DMBA is the plan administrator and, in its sole discretion, determines appropriate courses of action in light of the reason and purpose for which the plan is established and maintained. In particular, DMBA has full and sole discretionary authority to interpret and construe the terms of all plan documents, including but not limited to the following: resolve and clarify inconsistencies, ambiguities, and/or omissions in all plan documents; make determinations for all questions of eligibility for and entitlement to benefits; determine the status and rights of employees and other persons under this plan; make all interpretive and factual determinations as to whether any individual is entitled to receive any benefits under the terms of this plan; and determine the manner, time, and amount of payment of any benefits under this plan. Benefits will be paid under this plan only if the plan administrator decides in its sole discretion that the individual is entitled to them. All such interpretations and decisions by DMBA shall be final, binding, and conclusive on the employers, the employees, and any other parties affected thereby.
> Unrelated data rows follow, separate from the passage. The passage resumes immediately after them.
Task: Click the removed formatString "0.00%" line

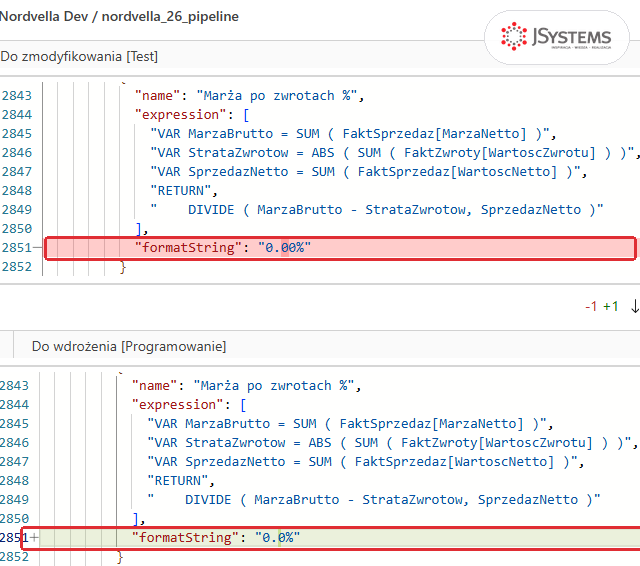Action: tap(340, 248)
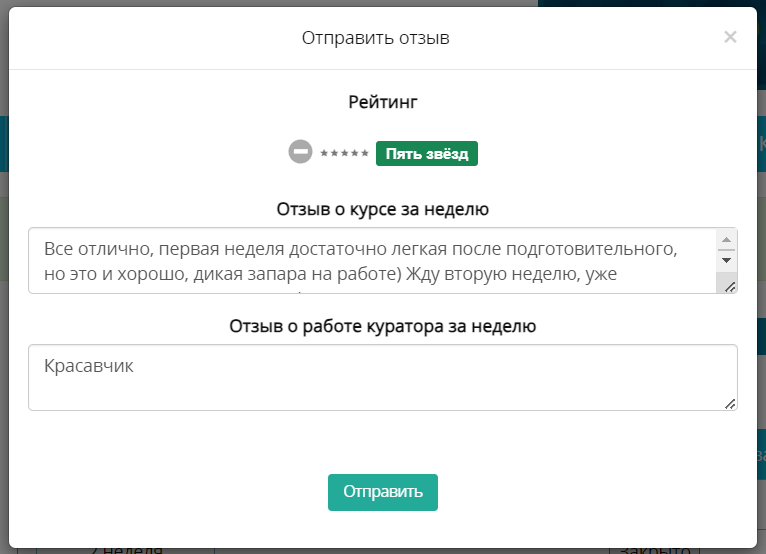
Task: Close the Отправить отзыв dialog
Action: [730, 37]
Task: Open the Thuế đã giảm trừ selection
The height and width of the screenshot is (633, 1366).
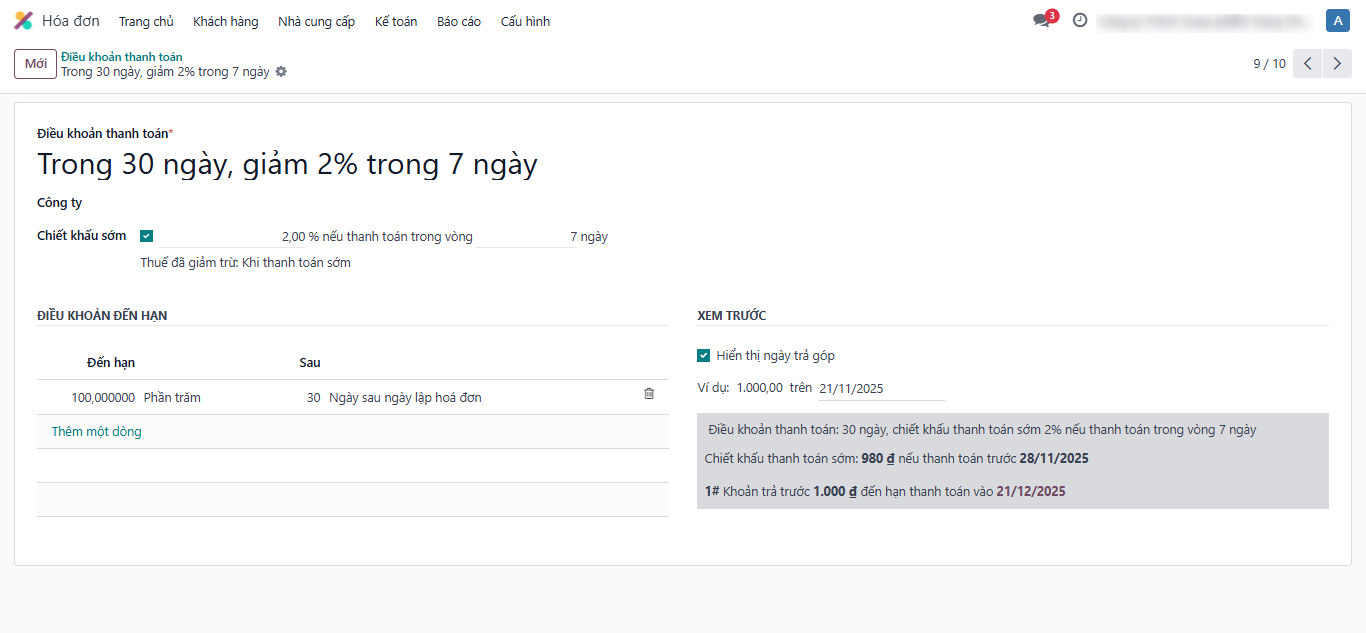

Any interpretation, determination, or other action of the plan administrator shall be given deference in the event the determination is subject to judicial review. Any review by a court of a final decision or action of plan administrator shall be based only on such evidence presented to or considered by DMBA at the time it made the decision that is the subject of the court’s review. Accepting any benefits or making any claim for benefits under this plan constitutes agreement with and consent to any decisions that DMBA makes, in its sole discretion and, further, constitutes agreement to the limited and deferential scope of review described herein.

DMBA may allocate or delegate its duties and responsibilities under this plan and may designate any person or entity to carry out any of its duties or responsibilities with respect to administration of this plan, including the appointment of one or more claims administrators to evaluate benefit claims under this plan. In the case of such allocation or delegation, all references to “DMBA” or “plan administrator” shall be deemed to refer to such person or entity to the extent of such allocation or delegation. However, DMBA has a continuing duty to monitor the performance of any of its delegates or designees.

Notification of Non-compliance and Abuse of Benefits


If a participant seeks to either bypass or ignore appropriate medical advice in an attempt to abuse the healthcare system (which may include but is not limited to jumping from physician to physician or emergency room to emergency room or seeking medications from multiple sources), DMBA has the right to place the participant on a “medical compliance plan.”

The participant will then be instructed to receive care from certain providers and facilities that are specifically named in the compliance plan, as determined by DMBA.

If the participant chooses to receive care from providers or facilities that are not included in the compliance plan, benefits will be denied and the participant will be responsible for paying all costs associated with this care, including repaying DMBA for any amounts it may have paid.

Notification of Benefit Changes


DMBA is subject to the Employee Retirement Income Security Act (ERISA) and reserves the right to amend or terminate this plan at any time.

Legal Notice


We have made every effort to accurately describe the benefits and ensure that information given to you is consistent with other benefit-related communications. However, if there is any discrepancy or conflict between information in this document and other plan materials, the terms outlined in the plan document will govern.